O colega Irlan Simões trouxe levantamento impressionante feito pelo jornalista equatoriano Jaime Macias (@jaimefmacias) a respeito da multinacionalidade no futebol. Nesta Copa, só de atletas nascidos na França, estarão em campo pela Argélia 13 franceses; Costa do Marfim (8), Haiti (12), Marrocos (6, com mais 6 espanhóis), RD Congo (11, com mais 5 belgas), Senegal (10) e Tunísia (7). Também têm franceses em Cabo Verde (3), Catar (1), Espanha (1), Egito (1) e Gana (3).

Doze países escalam franceses.

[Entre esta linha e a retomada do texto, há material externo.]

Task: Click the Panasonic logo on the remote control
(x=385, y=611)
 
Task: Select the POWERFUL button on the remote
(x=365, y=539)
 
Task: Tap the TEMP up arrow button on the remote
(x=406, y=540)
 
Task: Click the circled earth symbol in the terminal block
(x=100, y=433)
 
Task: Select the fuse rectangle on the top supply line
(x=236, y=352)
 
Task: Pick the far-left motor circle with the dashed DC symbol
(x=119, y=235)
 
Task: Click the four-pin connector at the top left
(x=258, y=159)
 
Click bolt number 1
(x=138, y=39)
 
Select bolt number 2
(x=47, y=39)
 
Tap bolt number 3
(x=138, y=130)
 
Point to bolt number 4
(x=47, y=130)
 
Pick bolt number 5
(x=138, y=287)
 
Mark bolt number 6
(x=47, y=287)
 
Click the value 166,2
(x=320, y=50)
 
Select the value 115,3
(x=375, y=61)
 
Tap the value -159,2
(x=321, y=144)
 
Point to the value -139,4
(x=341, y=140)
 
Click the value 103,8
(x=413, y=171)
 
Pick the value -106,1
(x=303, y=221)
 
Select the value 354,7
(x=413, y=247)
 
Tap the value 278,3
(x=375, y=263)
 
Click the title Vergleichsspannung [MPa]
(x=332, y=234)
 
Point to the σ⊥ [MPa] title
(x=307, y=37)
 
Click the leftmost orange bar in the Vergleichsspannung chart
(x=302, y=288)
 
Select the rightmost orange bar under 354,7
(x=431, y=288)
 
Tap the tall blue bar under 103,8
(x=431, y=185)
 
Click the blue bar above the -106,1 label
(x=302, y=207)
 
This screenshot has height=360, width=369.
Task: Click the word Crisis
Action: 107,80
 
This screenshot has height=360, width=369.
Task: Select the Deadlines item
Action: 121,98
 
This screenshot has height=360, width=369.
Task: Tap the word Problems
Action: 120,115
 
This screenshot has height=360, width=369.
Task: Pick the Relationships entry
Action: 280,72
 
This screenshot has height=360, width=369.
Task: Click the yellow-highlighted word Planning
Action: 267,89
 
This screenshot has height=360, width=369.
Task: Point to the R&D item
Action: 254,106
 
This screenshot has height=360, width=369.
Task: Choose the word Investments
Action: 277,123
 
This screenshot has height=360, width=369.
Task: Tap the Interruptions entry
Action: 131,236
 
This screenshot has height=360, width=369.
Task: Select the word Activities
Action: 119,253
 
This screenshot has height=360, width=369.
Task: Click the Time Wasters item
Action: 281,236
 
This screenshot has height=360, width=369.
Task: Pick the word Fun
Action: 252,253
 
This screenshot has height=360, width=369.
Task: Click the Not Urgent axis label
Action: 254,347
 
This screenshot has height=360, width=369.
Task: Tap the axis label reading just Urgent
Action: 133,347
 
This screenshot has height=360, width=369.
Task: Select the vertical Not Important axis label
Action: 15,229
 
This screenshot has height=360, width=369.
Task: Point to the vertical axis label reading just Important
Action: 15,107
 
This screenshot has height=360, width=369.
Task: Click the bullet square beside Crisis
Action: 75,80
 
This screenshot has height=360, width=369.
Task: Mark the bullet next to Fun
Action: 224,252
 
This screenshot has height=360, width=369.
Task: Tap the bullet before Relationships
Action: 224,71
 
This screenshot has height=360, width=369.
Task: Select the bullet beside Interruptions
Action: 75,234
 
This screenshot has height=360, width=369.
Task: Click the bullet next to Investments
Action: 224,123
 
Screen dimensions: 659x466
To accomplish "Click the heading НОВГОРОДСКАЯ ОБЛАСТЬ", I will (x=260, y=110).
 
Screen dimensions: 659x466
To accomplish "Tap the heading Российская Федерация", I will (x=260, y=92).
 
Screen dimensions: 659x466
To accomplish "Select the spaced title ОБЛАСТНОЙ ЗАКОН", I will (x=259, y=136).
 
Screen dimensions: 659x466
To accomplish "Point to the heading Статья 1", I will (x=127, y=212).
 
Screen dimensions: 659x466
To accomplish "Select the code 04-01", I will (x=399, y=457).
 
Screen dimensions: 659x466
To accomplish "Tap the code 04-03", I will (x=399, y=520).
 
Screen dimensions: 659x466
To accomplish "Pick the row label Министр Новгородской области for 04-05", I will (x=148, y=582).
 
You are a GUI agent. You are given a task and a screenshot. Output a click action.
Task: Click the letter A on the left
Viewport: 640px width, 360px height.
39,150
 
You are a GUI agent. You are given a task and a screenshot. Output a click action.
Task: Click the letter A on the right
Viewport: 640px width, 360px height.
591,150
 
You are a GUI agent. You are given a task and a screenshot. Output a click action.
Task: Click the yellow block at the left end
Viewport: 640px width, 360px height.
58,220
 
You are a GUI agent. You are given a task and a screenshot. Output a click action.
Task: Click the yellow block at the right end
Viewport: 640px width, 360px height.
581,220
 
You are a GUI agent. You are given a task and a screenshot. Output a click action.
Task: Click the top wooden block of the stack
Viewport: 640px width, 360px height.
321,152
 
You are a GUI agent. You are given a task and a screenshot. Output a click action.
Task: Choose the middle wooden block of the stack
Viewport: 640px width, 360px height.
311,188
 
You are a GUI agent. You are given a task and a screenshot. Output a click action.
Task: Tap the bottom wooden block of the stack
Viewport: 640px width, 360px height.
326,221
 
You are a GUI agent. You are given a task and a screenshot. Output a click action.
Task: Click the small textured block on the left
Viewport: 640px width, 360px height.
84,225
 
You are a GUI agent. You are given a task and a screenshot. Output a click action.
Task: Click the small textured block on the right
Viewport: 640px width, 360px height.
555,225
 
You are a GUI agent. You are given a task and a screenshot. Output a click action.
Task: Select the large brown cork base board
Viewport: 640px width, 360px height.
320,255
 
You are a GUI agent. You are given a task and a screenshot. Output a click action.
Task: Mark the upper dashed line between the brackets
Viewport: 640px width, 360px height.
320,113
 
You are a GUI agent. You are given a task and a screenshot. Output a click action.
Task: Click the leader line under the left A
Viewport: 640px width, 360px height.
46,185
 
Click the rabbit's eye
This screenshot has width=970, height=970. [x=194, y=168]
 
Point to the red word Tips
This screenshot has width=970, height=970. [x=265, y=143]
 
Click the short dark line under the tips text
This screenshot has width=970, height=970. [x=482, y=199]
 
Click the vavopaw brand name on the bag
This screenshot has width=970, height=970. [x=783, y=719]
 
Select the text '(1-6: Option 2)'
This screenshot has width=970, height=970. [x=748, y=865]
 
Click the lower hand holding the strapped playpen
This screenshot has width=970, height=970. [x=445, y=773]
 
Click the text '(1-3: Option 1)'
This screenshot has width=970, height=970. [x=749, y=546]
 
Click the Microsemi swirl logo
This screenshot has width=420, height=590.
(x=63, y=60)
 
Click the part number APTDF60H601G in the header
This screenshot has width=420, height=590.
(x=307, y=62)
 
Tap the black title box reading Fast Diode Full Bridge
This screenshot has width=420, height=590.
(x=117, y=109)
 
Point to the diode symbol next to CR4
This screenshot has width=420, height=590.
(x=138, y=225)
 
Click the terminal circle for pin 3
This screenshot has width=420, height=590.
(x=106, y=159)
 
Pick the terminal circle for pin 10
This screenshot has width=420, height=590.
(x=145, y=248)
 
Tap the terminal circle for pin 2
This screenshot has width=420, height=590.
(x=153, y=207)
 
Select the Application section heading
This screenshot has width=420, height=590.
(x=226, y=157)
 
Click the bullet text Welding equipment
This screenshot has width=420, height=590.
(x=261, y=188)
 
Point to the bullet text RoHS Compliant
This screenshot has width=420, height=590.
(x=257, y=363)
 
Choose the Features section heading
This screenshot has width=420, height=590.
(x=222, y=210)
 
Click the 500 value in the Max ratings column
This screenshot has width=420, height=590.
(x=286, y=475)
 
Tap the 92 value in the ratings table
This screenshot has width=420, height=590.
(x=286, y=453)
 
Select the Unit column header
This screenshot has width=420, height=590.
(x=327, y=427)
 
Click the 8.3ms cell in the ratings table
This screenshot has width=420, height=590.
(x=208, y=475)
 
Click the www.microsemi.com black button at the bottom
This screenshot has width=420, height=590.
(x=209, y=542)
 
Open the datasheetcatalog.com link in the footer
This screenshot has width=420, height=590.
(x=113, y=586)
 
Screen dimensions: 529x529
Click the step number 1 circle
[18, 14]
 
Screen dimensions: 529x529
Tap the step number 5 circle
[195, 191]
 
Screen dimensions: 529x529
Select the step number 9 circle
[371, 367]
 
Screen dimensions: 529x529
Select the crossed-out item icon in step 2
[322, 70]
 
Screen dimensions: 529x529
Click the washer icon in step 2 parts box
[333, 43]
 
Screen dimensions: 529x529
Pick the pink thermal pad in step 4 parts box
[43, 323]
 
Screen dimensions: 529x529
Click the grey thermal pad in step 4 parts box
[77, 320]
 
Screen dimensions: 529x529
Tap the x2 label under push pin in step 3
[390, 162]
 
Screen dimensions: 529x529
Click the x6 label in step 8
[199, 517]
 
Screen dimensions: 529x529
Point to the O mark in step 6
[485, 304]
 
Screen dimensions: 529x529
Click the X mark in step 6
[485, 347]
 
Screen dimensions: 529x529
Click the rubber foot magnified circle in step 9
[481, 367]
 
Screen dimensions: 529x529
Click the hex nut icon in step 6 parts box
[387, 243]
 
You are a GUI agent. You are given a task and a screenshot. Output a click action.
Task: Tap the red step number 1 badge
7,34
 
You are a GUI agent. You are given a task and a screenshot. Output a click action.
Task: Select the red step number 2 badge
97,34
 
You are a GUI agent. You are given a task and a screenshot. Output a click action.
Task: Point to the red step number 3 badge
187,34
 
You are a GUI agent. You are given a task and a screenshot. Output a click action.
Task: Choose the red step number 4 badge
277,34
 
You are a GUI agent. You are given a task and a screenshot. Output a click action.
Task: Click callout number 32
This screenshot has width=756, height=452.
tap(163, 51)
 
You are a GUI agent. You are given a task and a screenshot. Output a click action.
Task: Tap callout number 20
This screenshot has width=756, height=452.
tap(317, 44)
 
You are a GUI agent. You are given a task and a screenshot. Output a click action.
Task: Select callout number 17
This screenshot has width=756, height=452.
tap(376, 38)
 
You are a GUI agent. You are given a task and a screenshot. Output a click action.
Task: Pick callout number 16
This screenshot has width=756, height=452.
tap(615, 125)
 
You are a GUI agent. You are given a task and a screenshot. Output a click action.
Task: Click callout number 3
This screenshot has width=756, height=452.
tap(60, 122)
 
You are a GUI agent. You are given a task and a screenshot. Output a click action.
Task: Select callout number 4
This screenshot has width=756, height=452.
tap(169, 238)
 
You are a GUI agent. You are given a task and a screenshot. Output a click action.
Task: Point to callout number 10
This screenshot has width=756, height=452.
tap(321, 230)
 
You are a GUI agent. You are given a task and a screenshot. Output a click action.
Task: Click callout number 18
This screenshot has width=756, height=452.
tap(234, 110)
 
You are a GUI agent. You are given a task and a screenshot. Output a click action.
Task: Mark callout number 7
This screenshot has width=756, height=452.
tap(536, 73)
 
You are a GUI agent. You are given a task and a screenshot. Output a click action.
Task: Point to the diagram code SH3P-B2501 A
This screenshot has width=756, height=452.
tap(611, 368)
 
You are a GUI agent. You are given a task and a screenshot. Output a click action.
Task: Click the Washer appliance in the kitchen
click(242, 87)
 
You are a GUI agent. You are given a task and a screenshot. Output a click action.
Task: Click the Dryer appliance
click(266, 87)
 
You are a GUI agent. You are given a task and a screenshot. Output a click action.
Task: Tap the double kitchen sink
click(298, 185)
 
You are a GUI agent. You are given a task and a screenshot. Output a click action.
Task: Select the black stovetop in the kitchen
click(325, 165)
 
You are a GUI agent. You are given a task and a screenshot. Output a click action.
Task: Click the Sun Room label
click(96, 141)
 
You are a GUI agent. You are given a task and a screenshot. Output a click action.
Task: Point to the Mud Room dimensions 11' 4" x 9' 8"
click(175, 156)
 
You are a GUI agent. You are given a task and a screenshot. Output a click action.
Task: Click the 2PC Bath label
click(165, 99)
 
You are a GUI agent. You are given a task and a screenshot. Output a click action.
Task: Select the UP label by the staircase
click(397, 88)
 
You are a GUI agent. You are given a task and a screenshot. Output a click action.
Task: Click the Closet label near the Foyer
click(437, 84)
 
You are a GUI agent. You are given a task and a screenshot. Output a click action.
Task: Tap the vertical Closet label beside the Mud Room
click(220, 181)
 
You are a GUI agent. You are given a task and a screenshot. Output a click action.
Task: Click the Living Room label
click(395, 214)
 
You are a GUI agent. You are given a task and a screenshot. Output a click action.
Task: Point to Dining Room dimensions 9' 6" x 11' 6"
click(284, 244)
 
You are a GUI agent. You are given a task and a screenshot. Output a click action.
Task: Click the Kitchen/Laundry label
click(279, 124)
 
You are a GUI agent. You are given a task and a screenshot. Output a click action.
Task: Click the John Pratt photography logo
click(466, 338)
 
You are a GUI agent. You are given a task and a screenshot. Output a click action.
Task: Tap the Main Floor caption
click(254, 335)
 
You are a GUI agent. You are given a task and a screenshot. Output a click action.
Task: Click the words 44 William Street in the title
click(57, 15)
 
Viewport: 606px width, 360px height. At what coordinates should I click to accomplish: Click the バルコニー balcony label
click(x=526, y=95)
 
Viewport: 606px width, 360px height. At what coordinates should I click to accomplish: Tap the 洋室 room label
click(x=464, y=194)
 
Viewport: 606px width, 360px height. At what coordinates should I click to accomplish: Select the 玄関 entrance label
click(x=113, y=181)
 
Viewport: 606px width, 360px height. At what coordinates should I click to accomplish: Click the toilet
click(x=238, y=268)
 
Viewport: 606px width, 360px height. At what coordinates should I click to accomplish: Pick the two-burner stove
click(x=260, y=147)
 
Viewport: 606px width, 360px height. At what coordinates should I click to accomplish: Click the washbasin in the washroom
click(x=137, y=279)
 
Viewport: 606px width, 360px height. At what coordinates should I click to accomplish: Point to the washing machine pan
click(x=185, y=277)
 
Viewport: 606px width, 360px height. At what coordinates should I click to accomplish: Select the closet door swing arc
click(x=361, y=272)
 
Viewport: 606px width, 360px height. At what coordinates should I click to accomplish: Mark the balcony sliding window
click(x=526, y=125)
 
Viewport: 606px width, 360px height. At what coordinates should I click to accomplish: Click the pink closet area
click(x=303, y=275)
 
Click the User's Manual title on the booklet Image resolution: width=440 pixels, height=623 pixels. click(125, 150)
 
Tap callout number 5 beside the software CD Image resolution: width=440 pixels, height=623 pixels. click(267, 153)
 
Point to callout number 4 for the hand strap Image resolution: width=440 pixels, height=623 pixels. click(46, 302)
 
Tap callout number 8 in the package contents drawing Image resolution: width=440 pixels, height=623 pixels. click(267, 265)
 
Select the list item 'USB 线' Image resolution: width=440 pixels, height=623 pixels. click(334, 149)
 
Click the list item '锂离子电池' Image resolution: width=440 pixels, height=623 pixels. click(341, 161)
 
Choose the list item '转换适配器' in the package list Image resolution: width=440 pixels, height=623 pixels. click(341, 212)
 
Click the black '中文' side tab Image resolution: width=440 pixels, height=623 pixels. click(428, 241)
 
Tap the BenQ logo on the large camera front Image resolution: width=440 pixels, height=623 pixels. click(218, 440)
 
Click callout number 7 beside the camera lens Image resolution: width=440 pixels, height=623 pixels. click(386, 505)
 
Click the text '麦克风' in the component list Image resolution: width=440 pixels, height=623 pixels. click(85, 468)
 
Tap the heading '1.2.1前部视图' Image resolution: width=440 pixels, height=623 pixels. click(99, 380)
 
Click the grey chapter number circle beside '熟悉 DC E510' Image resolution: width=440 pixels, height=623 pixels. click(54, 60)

E a França convocou 23 atletas que podiam atuar por outros 21 países.

E se você é como Jean-Marie Le Pen que não via a “França” já no time de 1998 por ter gente de outros países, um dado para você que usualmente gosta de dinheiro mais do que de gente: a França é o país que mais ganha argent criando e exportando atletas, como relata o colega Euler Victor.

Se você não é boa pessoa para enxergar a riqueza de vida nestas trocas, ao menos veja a riqueza no seu cofre com tantos movimentos de migrantes.

E reveja o excelente segundo tempo francês contra a forte equipe do Senegal. No primeiro tempo, quase que os africanos repetem a história de 2002. Mas, depois, Mbappé comandou a festa de um time que joga no 4-2-4 que Ancelotti sonhou. Mas nem em delírio consegue repetir.

Jogadores da seleção francesa comemoram vitória sobre Senegal. Foto: Charly Triballeau/AFP

Grande atuação e vitória por 3 a 1.Enorme Mbappé que se igualou aos 13 gols em Copas do também francês Fontaine – mas apenas em seis jogos em 1958. E depois o superou em falha de Mendy, que havia feito grandes defesas para de novo falhar feio como um goleiro que tem mais sorte do que capacidade.

Just Fontaine que jogou pela França na Suécia. Mas era marroquino – então colônia. Quando a França já podia se aproveitar das tantas gentes espalhadas pelo mundo.